显式范围 NSMakeRange(3, 4) 搜索字符 4 - 7(location 参数从零开始)。
NSString *a = @"com42FA";
NSString *pattern = @"[0-9A-Fa-f]{4}";
NSRegularExpression *regex = [NSRegularExpression regularExpressionWithPattern:pattern options:0 error:nil];
NSRange range = [regex rangeOfFirstMatchInString:a options:0 range:NSMakeRange(3, 4)];
BOOL hexNumberFound = range.location != NSNotFound;
NSLog(@"%d", hexNumberFound);
您可以使用 NSScanner,它在几乎所有情况下都比正则表达式更快:
NSString *initialString = @"com42FA";
NSScanner *scanner = [NSScanner scannerWithString:initialString];
// Setup the scanner.
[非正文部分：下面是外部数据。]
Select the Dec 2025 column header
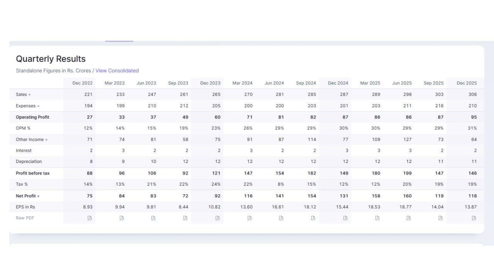The image size is (494, 278). 467,83
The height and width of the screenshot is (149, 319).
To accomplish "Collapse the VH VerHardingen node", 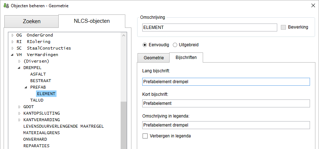I will [x=13, y=55].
Depends on your needs
scanner.caseSensitive = NO;
scanner.charactersToBeSkipped = nil;
// Specify the location to start scan from
scanner.scanLocation = 3;
// Actual scanning, note that I'm checking that the scanner at the end
// to understand whether it scanned up to the end of the string
unsigned long long scannedNumber = 0;
BOOL success = [scanner scanHexLongLong:&scannedNumber] && scanner.isAtEnd;
if (success) {
NSLog(@"%llu", scannedNumber); // 17146
<...>
}
作为第三种选择(无论如何在撰写本文时!)一个简单的循环将处理这个:
NSString *testString = @"com42FA";
NSCharacterSet *hexDigits = [NSCharacterSet characterSetWithCharactersInString:@"0123456789abcdefABCDEF"];
NSUInteger pos = 3;
BOOL isValid = YES;
while (pos <= 6 && isValid) isValid = [hexDigits characterIsMember:[testString characterAtIndex:pos++]];
只要发现无效数字就循环检查并停止。
附录
由于其他答案提出了性能问题,并不是说对于这么小的任务它可能是个问题,我提供以下更快的变体:
NSString *testString = @"com42FA";
NSUInteger pos = 3;
BOOL isValid = YES;
while (pos <= 6 && isValid) isValid = isxdigit([testString characterAtIndex:pos++]);
这使用标准 C 库函数 isxdigit(),避免了 NSCharacterSet 创建和方法调用的需要。 (这可能也不是最快的选择,但在这一点之后可读性可能会受到影响。)